§ **What to work on**:
Images are to be dropped; everything else in the entries below must be copied exactly.

-- Data extract follows --

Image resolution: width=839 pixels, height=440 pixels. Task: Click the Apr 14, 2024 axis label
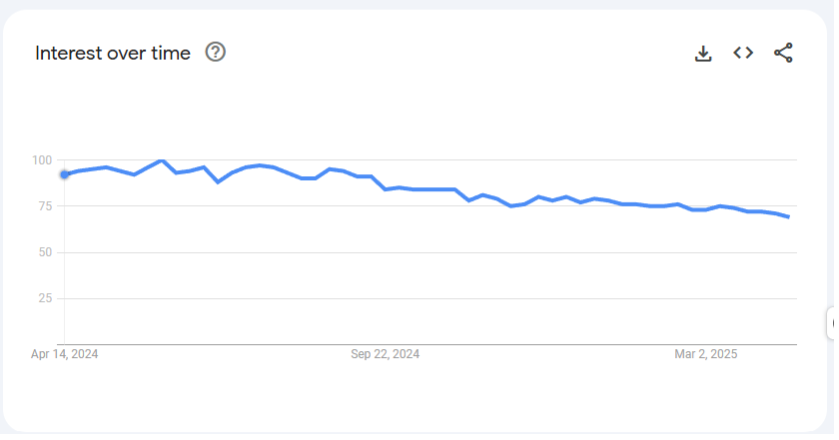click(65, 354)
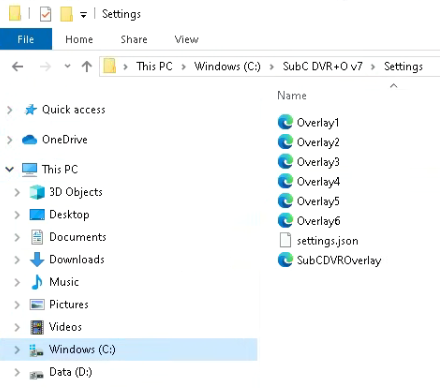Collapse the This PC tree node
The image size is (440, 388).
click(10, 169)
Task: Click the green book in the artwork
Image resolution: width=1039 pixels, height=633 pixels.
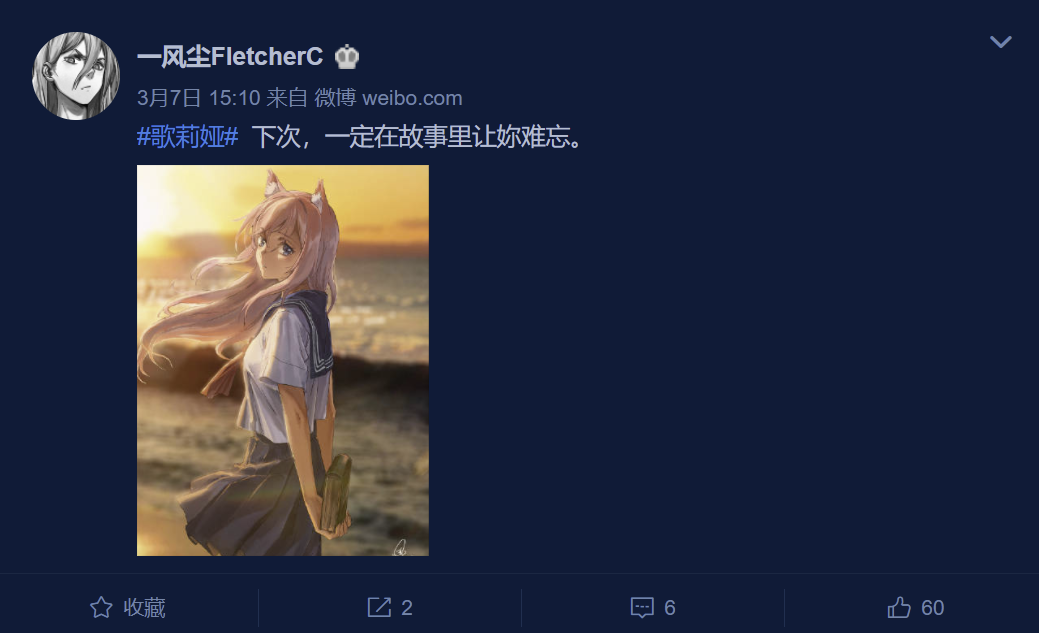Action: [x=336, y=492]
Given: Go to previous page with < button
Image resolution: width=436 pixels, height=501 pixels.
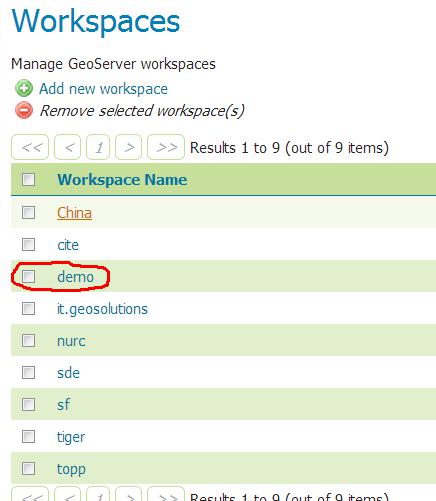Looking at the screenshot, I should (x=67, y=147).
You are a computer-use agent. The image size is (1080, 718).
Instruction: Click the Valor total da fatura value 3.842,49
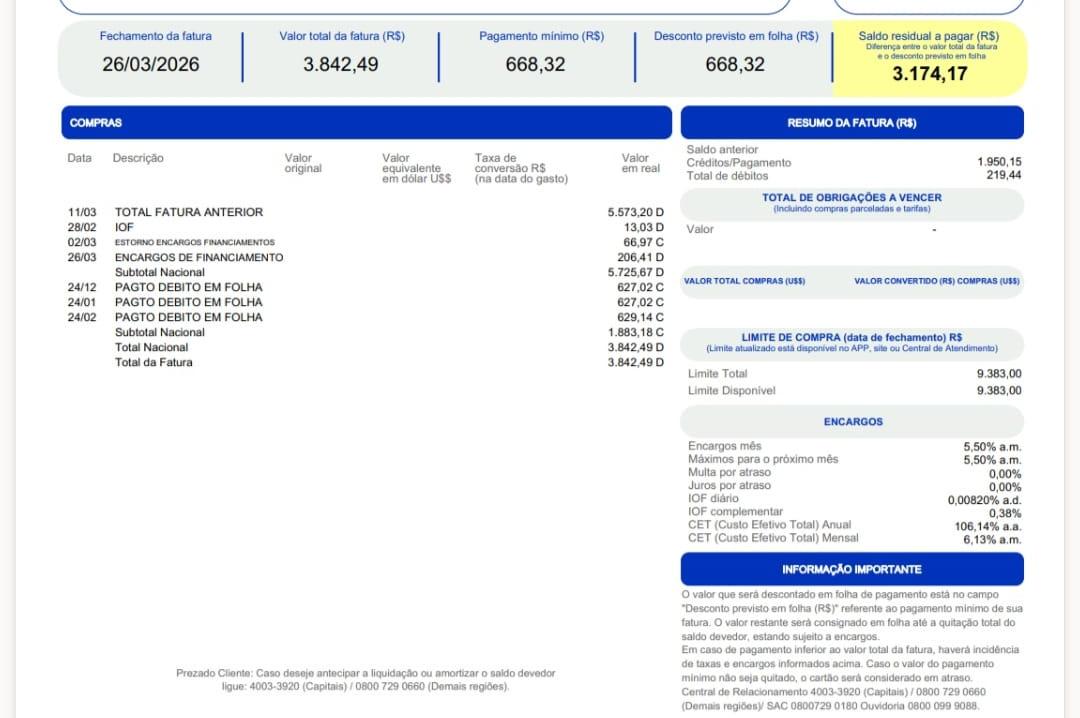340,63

-- Data extract concluded --

§ **Task result**:
Image resolution: width=839 pixels, height=440 pixels. Task: Click the Apr 14, 2024 axis label
click(65, 354)
Collapse the This PC tree node
The image size is (440, 388).
click(10, 169)
Task: Click the green book in the artwork
Image resolution: width=1039 pixels, height=633 pixels.
Action: [x=336, y=492]
Given: Go to previous page with < button
Image resolution: width=436 pixels, height=501 pixels.
Looking at the screenshot, I should (x=67, y=147).
You are a computer-use agent. The image size is (1080, 718).
Instruction: Click the Valor total da fatura value 3.842,49
340,63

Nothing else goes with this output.